Each line of the material below should be reproduced exactly.
+===+
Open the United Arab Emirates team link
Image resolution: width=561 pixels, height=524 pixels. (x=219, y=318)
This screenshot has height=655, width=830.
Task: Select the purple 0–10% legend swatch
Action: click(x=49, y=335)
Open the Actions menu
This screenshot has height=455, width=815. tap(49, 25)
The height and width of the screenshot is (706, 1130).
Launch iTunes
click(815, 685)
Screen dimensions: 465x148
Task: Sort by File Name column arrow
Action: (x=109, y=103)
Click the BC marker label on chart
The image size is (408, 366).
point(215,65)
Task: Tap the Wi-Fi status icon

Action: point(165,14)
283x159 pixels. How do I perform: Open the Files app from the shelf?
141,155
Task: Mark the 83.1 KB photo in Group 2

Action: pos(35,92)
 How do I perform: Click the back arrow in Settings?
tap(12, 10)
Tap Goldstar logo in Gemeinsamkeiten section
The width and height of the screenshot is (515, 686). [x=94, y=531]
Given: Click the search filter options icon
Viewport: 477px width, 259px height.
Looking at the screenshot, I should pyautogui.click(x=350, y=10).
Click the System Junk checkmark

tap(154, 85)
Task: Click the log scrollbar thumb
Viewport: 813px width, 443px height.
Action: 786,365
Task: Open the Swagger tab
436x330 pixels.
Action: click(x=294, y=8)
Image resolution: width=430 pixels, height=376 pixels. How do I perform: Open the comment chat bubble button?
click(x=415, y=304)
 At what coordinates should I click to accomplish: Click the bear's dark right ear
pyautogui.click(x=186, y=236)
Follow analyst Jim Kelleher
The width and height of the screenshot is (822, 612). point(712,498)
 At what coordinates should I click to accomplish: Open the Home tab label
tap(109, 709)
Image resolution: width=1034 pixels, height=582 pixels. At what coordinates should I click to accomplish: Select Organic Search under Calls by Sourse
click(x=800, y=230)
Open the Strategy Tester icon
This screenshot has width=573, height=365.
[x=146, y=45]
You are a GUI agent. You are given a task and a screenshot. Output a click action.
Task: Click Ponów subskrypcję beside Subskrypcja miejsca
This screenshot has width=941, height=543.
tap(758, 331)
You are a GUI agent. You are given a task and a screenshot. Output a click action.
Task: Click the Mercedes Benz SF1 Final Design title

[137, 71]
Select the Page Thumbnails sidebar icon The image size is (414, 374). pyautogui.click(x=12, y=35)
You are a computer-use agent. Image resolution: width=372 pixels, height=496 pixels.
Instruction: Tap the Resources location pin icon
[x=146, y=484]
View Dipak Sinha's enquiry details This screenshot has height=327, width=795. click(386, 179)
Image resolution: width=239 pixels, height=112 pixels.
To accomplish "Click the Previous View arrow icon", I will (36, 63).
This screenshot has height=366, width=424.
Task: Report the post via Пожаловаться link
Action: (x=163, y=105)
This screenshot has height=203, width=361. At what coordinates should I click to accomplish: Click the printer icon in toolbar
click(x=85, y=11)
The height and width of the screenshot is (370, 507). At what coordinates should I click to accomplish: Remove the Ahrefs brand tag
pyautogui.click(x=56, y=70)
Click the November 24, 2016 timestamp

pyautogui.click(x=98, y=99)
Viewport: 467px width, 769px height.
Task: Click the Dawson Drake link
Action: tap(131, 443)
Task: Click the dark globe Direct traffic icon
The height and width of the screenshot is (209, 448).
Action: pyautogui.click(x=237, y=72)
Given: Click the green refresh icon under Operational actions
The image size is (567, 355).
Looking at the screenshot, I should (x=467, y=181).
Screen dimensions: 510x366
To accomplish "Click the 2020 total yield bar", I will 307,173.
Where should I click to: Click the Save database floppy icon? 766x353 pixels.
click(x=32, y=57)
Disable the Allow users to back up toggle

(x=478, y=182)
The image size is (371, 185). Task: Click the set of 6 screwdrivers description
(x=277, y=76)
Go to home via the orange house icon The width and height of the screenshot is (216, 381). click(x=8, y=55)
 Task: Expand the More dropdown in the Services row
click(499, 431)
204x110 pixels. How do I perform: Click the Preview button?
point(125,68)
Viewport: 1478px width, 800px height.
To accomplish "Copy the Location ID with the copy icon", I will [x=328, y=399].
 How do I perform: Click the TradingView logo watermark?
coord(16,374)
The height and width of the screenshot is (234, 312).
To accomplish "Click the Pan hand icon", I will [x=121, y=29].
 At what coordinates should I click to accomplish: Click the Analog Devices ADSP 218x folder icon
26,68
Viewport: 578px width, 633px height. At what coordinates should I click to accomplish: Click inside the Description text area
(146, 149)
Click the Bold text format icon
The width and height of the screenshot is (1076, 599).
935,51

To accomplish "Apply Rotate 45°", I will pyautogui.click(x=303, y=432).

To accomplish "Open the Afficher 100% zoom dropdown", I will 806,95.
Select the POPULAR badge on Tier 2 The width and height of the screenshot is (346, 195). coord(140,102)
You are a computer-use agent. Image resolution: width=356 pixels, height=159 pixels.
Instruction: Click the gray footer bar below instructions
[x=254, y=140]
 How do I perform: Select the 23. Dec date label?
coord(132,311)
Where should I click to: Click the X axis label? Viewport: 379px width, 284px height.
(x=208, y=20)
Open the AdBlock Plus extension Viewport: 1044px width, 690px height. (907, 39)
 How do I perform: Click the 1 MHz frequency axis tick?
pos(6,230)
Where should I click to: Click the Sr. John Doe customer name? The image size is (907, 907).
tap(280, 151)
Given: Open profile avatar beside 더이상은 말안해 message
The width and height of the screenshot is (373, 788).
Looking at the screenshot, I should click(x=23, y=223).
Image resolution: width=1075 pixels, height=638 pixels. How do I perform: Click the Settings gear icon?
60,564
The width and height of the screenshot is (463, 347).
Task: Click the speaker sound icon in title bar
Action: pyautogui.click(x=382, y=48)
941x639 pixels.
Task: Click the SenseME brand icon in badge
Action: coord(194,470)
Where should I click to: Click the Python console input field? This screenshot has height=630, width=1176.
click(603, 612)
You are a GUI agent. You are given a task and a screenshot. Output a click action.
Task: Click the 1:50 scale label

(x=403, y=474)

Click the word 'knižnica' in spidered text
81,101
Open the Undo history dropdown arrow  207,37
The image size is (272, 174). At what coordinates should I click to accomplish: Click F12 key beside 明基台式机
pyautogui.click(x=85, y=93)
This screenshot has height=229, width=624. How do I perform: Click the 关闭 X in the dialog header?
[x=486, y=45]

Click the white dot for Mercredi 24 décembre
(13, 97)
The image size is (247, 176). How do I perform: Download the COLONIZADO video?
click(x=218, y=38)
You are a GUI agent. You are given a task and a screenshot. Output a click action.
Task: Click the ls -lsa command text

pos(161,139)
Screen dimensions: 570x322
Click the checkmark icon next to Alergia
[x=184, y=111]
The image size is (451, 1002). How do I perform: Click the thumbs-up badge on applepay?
+===+
[Response]:
Open the United Arab Emirates team link
Image resolution: width=561 pixels, height=524 pixels. (x=219, y=318)
This screenshot has height=655, width=830.
Task: Select the purple 0–10% legend swatch
Action: click(x=49, y=335)
Open the Actions menu
This screenshot has height=455, width=815. tap(49, 25)
The height and width of the screenshot is (706, 1130).
Launch iTunes
click(815, 685)
Screen dimensions: 465x148
Task: Sort by File Name column arrow
Action: (x=109, y=103)
Click the BC marker label on chart
The image size is (408, 366).
point(215,65)
Task: Tap the Wi-Fi status icon

Action: point(165,14)
283x159 pixels. How do I perform: Open the Files app from the shelf?
141,155
Task: Mark the 83.1 KB photo in Group 2

Action: pos(35,92)
 How do I perform: Click the back arrow in Settings?
tap(12, 10)
Tap Goldstar logo in Gemeinsamkeiten section
The width and height of the screenshot is (515, 686). [x=94, y=531]
Given: Click the search filter options icon
Viewport: 477px width, 259px height.
Looking at the screenshot, I should pyautogui.click(x=350, y=10).
Click the System Junk checkmark

tap(154, 85)
Task: Click the log scrollbar thumb
Viewport: 813px width, 443px height.
Action: 786,365
Task: Open the Swagger tab
436x330 pixels.
Action: click(x=294, y=8)
Image resolution: width=430 pixels, height=376 pixels. How do I perform: Open the comment chat bubble button?
click(x=415, y=304)
 At what coordinates should I click to accomplish: Click the bear's dark right ear
pyautogui.click(x=186, y=236)
Follow analyst Jim Kelleher
The width and height of the screenshot is (822, 612). point(712,498)
 At what coordinates should I click to accomplish: Open the Home tab label
tap(109, 709)
Image resolution: width=1034 pixels, height=582 pixels. At what coordinates should I click to accomplish: Select Organic Search under Calls by Sourse
click(x=800, y=230)
Open the Strategy Tester icon
This screenshot has width=573, height=365.
[x=146, y=45]
You are a GUI agent. You are given a task and a screenshot. Output a click action.
Task: Click Ponów subskrypcję beside Subskrypcja miejsca
This screenshot has width=941, height=543.
tap(758, 331)
You are a GUI agent. You are given a task and a screenshot. Output a click action.
Task: Click the Mercedes Benz SF1 Final Design title

[137, 71]
Select the Page Thumbnails sidebar icon The image size is (414, 374). pyautogui.click(x=12, y=35)
You are a computer-use agent. Image resolution: width=372 pixels, height=496 pixels.
Instruction: Tap the Resources location pin icon
[x=146, y=484]
View Dipak Sinha's enquiry details This screenshot has height=327, width=795. click(386, 179)
Image resolution: width=239 pixels, height=112 pixels.
To accomplish "Click the Previous View arrow icon", I will (36, 63).
This screenshot has height=366, width=424.
Task: Report the post via Пожаловаться link
Action: (x=163, y=105)
This screenshot has height=203, width=361. At what coordinates should I click to accomplish: Click the printer icon in toolbar
click(x=85, y=11)
The height and width of the screenshot is (370, 507). At what coordinates should I click to accomplish: Remove the Ahrefs brand tag
pyautogui.click(x=56, y=70)
Click the November 24, 2016 timestamp

pyautogui.click(x=98, y=99)
Viewport: 467px width, 769px height.
Task: Click the Dawson Drake link
Action: tap(131, 443)
Task: Click the dark globe Direct traffic icon
The height and width of the screenshot is (209, 448).
Action: pyautogui.click(x=237, y=72)
Given: Click the green refresh icon under Operational actions
The image size is (567, 355).
Looking at the screenshot, I should (x=467, y=181).
Screen dimensions: 510x366
To accomplish "Click the 2020 total yield bar", I will 307,173.
Where should I click to: Click the Save database floppy icon? 766x353 pixels.
click(x=32, y=57)
Disable the Allow users to back up toggle

(x=478, y=182)
The image size is (371, 185). Task: Click the set of 6 screwdrivers description
(x=277, y=76)
Go to home via the orange house icon The width and height of the screenshot is (216, 381). click(x=8, y=55)
 Task: Expand the More dropdown in the Services row
click(499, 431)
204x110 pixels. How do I perform: Click the Preview button?
point(125,68)
Viewport: 1478px width, 800px height.
To accomplish "Copy the Location ID with the copy icon", I will [x=328, y=399].
 How do I perform: Click the TradingView logo watermark?
coord(16,374)
The height and width of the screenshot is (234, 312).
To accomplish "Click the Pan hand icon", I will [x=121, y=29].
 At what coordinates should I click to accomplish: Click the Analog Devices ADSP 218x folder icon
26,68
Viewport: 578px width, 633px height. At what coordinates should I click to accomplish: Click inside the Description text area
(146, 149)
Click the Bold text format icon
The width and height of the screenshot is (1076, 599).
935,51

To accomplish "Apply Rotate 45°", I will pyautogui.click(x=303, y=432).

To accomplish "Open the Afficher 100% zoom dropdown", I will 806,95.
Select the POPULAR badge on Tier 2 The width and height of the screenshot is (346, 195). coord(140,102)
You are a computer-use agent. Image resolution: width=356 pixels, height=159 pixels.
Instruction: Click the gray footer bar below instructions
[x=254, y=140]
 How do I perform: Select the 23. Dec date label?
coord(132,311)
Where should I click to: Click the X axis label? Viewport: 379px width, 284px height.
(x=208, y=20)
Open the AdBlock Plus extension Viewport: 1044px width, 690px height. (907, 39)
 How do I perform: Click the 1 MHz frequency axis tick?
pos(6,230)
Where should I click to: Click the Sr. John Doe customer name? The image size is (907, 907).
tap(280, 151)
Given: Open profile avatar beside 더이상은 말안해 message
The width and height of the screenshot is (373, 788).
Looking at the screenshot, I should click(x=23, y=223).
Image resolution: width=1075 pixels, height=638 pixels. How do I perform: Click the Settings gear icon?
60,564
The width and height of the screenshot is (463, 347).
Task: Click the speaker sound icon in title bar
Action: pyautogui.click(x=382, y=48)
941x639 pixels.
Task: Click the SenseME brand icon in badge
Action: coord(194,470)
Where should I click to: Click the Python console input field? This screenshot has height=630, width=1176.
click(603, 612)
You are a GUI agent. You are given a task and a screenshot. Output a click action.
Task: Click the 1:50 scale label

(x=403, y=474)

Click the word 'knižnica' in spidered text
81,101
Open the Undo history dropdown arrow  207,37
The image size is (272, 174). At what coordinates should I click to accomplish: Click F12 key beside 明基台式机
pyautogui.click(x=85, y=93)
This screenshot has height=229, width=624. How do I perform: Click the 关闭 X in the dialog header?
[x=486, y=45]

Click the white dot for Mercredi 24 décembre
(13, 97)
The image size is (247, 176). How do I perform: Download the COLONIZADO video?
click(x=218, y=38)
You are a GUI agent. You are given a task and a screenshot. Output a click action.
Task: Click the ls -lsa command text

pos(161,139)
Screen dimensions: 570x322
Click the checkmark icon next to Alergia
[x=184, y=111]
The image size is (451, 1002). How do I perform: Click the thumbs-up badge on applepay?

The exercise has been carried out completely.